Exemple : Une association jeunesse organise un camp d’été ; elle doit prouver l’assurance des participants et des encadrants, et vérifier que le contrat couvre bien les activités menées (sports nautiques, randonnées, etc.).


Déclarations et obligations sectorielles spécifiques

Certains domaines associatifs sont soumis à des obligations supplémentaires selon leur activité :

  • Accueil de mineurs : Déclarations auprès de la Direction départementale de la cohésion sociale (DDCS), respect de normes d’encadrement, et obligations sanitaires spécifiques.
  • Organisation d’événements : Prévenir la mairie ou la préfecture, déclaration SACEM pour l’utilisation de musique, demande d’autorisations en cas de vente d’alcool ou d’utilisation d’espace public.
  • Collecte de fonds : Respect des règles relatives à la loterie, tombola, appel à don en ligne, et inscription sur la plateforme officielle si la collecte dépasse 153 000 € par an.
  • Activités commerciales : Déclaration au registre SIRENE, tenue d’une comptabilité commerciale, paiement de la TVA ou de l’impôt sur les sociétés, sous conditions.

Astuce : Avant tout projet particulier (nouveau local, recrutement salarié, vente de biens...), vérifiez toujours la réglementation sectorielle applicable en consultant les sites officiels ou votre fédération de branche.
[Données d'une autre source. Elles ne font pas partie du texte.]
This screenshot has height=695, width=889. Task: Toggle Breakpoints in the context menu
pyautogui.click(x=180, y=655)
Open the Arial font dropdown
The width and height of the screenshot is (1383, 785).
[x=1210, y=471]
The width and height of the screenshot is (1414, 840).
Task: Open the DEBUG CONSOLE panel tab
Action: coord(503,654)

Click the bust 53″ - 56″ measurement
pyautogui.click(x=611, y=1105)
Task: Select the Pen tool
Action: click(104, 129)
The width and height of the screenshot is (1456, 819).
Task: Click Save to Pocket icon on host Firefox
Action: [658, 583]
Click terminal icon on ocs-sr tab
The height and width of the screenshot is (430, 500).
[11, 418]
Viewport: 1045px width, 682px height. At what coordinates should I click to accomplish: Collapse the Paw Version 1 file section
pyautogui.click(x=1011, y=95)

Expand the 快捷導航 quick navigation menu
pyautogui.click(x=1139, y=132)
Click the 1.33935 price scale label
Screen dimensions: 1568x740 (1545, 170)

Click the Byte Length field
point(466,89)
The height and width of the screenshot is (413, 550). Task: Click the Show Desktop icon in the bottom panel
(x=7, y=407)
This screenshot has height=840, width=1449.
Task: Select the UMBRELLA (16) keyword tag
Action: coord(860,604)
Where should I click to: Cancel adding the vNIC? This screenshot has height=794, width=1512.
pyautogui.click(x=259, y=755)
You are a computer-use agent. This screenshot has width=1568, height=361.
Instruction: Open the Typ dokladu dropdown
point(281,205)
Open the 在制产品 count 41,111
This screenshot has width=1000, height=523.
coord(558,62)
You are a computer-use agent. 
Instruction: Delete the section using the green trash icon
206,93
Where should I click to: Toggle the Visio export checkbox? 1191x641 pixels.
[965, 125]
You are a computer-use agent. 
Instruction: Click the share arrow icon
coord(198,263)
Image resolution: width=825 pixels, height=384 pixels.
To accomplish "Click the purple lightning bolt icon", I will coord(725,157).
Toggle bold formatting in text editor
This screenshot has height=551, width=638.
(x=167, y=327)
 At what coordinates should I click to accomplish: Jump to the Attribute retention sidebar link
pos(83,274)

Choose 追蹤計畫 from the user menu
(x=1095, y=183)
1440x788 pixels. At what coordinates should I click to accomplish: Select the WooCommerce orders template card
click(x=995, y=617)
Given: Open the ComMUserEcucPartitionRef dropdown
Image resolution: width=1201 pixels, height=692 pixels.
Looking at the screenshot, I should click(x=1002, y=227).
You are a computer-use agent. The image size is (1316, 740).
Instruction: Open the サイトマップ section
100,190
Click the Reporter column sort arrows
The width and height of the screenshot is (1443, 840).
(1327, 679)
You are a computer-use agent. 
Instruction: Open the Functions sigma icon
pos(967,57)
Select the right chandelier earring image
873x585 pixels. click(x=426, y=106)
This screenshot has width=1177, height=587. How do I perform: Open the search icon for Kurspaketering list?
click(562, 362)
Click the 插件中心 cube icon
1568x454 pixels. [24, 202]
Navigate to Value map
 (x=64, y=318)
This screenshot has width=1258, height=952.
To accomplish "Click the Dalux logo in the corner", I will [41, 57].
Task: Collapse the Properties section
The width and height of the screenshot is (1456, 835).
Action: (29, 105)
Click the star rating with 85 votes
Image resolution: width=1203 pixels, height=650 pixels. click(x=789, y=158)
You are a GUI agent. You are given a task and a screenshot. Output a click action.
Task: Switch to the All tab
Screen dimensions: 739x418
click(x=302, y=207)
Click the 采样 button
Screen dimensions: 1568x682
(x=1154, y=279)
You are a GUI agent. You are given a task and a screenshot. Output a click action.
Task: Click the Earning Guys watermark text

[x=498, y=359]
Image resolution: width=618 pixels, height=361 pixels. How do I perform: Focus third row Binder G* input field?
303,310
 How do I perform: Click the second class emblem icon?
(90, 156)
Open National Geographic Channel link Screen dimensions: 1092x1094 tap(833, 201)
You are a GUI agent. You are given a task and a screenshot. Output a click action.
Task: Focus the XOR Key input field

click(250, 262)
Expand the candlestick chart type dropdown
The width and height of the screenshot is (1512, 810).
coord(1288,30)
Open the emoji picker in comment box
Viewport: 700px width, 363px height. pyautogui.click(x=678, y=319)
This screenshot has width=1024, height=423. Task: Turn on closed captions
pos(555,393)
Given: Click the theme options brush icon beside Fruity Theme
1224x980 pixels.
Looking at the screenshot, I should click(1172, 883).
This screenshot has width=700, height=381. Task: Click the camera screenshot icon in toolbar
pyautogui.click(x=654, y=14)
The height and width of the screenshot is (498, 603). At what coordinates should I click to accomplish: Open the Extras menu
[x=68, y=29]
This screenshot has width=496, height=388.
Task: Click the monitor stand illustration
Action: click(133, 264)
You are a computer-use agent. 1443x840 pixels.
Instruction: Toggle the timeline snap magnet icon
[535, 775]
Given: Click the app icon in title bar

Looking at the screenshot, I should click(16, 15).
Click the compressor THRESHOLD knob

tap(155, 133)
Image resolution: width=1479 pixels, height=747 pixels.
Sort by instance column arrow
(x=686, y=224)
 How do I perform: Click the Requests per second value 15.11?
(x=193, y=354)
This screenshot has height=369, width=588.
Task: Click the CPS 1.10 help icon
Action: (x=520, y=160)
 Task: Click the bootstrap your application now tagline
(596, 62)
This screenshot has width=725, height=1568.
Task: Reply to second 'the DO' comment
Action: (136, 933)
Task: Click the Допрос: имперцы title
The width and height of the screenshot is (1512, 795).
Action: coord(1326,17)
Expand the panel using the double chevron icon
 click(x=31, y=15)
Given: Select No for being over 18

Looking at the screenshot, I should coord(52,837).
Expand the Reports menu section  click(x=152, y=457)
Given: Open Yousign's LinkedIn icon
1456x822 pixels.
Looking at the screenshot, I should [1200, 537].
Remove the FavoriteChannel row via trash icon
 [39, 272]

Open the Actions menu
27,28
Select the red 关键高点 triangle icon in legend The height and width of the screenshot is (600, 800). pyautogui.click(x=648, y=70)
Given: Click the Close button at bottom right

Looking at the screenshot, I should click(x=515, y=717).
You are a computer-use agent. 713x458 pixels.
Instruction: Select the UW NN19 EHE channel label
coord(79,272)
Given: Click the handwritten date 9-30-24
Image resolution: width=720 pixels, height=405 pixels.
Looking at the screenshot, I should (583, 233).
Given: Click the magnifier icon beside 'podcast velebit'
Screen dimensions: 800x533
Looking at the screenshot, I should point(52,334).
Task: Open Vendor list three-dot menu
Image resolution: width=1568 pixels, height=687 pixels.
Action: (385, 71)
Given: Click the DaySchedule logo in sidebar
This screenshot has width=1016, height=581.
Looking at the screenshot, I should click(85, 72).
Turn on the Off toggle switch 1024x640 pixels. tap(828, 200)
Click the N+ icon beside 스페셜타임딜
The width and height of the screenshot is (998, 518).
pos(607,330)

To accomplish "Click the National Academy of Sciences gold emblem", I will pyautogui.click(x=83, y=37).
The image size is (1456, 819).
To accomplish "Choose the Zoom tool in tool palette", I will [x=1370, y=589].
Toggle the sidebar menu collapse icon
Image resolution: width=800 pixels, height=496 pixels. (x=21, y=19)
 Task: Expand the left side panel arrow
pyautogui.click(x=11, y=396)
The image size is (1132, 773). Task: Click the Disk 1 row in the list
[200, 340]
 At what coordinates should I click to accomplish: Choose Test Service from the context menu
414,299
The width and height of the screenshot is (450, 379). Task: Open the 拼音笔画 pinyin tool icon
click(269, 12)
Conclusion : agir en toute sécurité légale

Piloter une association implique de maîtriser un minimum d'obligations légales, de la déclaration à la gestion opérationnelle, quel que soit son domaine d’activité. S’informer, documenter chaque décision importante, anticiper les obligations sectorielles, et assurer la traçabilité des démarches sont les meilleurs moyens d’éviter litiges et mauvaises surprises. Faire vivre une association, c’est aussi instaurer une culture de transparence et de rigueur, permettant à la fois de protéger ses dirigeants, ses membres et la pérennité du projet collectif.